# Scrollbar links!



## KidInAKagE (27. Oktober 2001)

Mo!

Hab da mal eine Frage, ich bin vor kurzem beim surfen auf 'ne page gekommen da wa die Scrollbar auf der linken anstatt auf der rechten seite! 
Weiß von euch einer wie dat geht?
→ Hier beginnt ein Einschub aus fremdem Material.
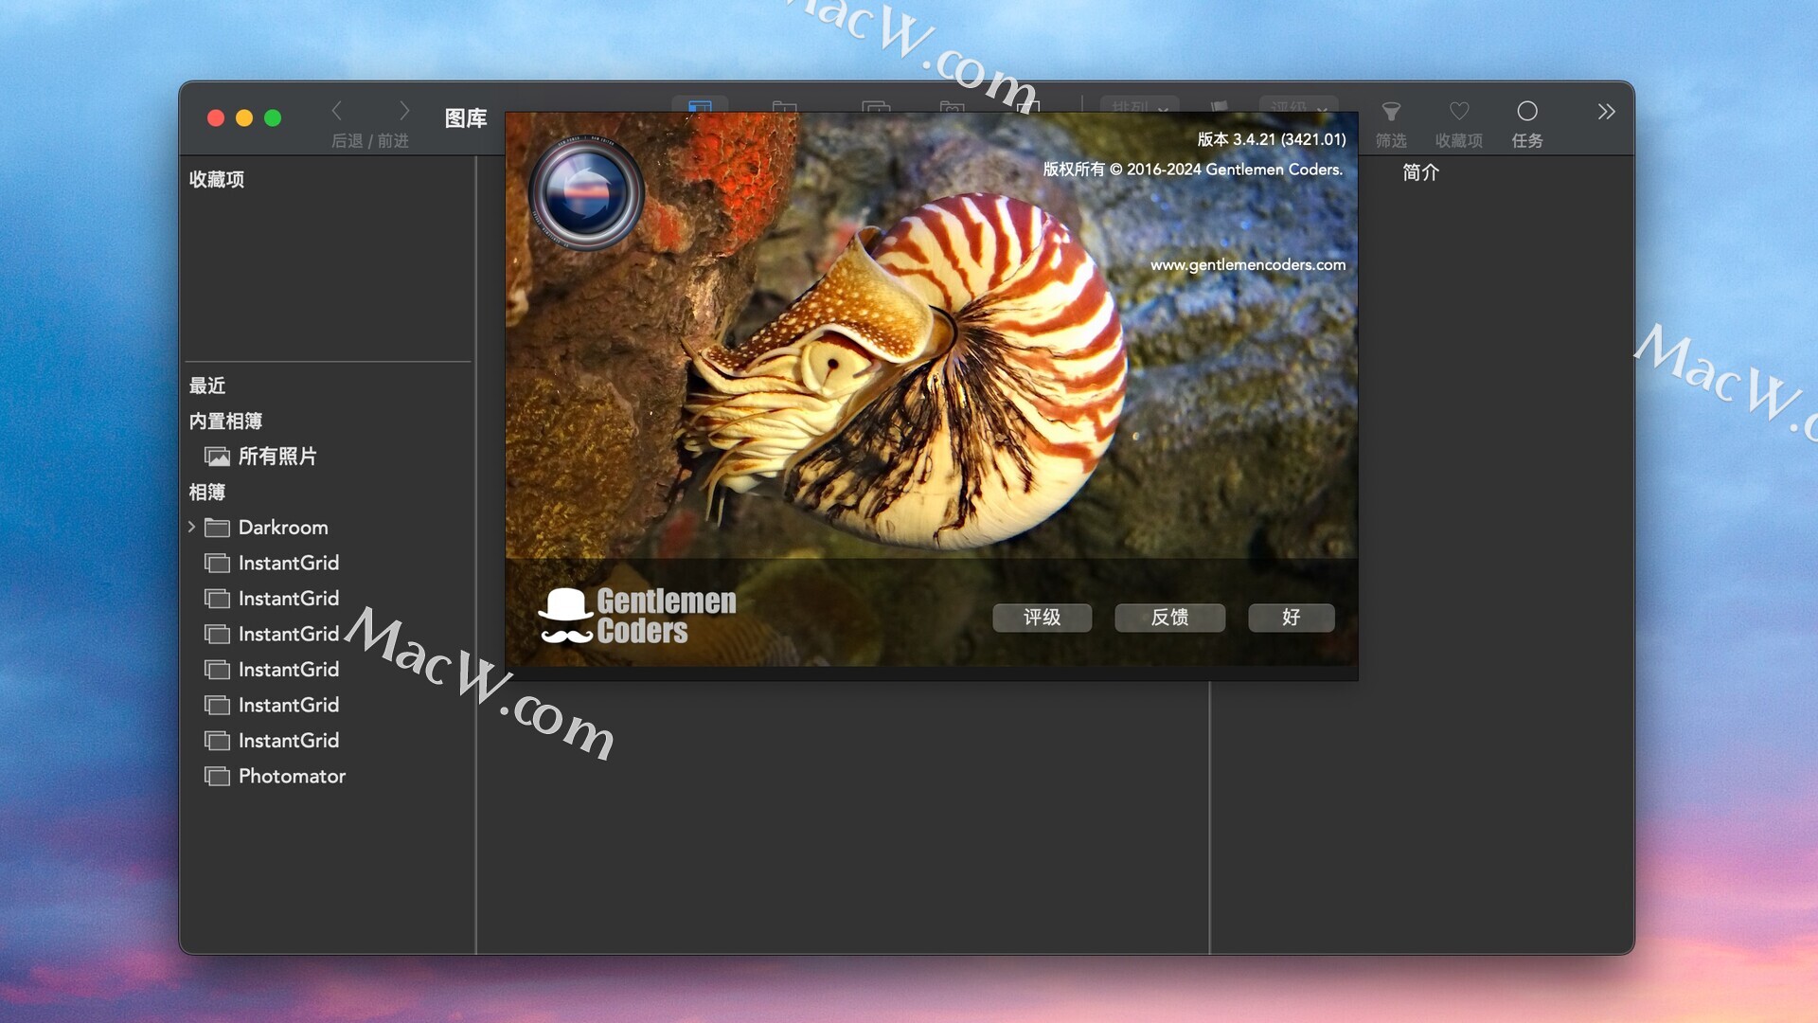Screen dimensions: 1818x1023
Task: Select 所有照片 in built-in albums
Action: [276, 457]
Es kam mir etwas komisch vor  

Rock on,
Kid


----------



## lexi (27. Oktober 2001)

Das geht mit dem dir="rtl" tag im Body.

<body dir="rtl">

geht aber nur bei IE. NE und Opera machen nicht mit.


----------



## Thomas Kuse (27. Oktober 2001)

boah is ja der hammer!!!!



ich hätte das jetzt mit div's geproggt oder so

btw
geht das erst ab dem IE6??


----------



## lexi (28. Oktober 2001)

ich glaub ie5+


----------



## Thomas Kuse (28. Oktober 2001)

find ich nich schlecht!!!
am besten dann so'ne seite mit align=right aufziehn und schon isse was besonderes!!


----------



## lexi (28. Oktober 2001)

Jo kewle Idee..
*ausprobierengeh*


----------



## Thomas Kuse (28. Oktober 2001)

ja sag ich doch


----------



## Bomber (8. November 2001)

*hä?*

Was soll daran denn cool sein? ich mein wir schreiben und lesen von links nach rechts..


----------



## Klon (8. November 2001)

Sobald es sich von andren Seiten (von wohl fast allen seiten) abhebt ist sie was besondres.

Nachvollziehbar oda? ...


----------



## Thomas Kuse (9. November 2001)

ja genau darum gehts doch! ich hab doch nich gesagt, dass du ne ganze seite damit aufziehn sollst, einfach n kleines fenster damit und schon is das ganze individuell!


----------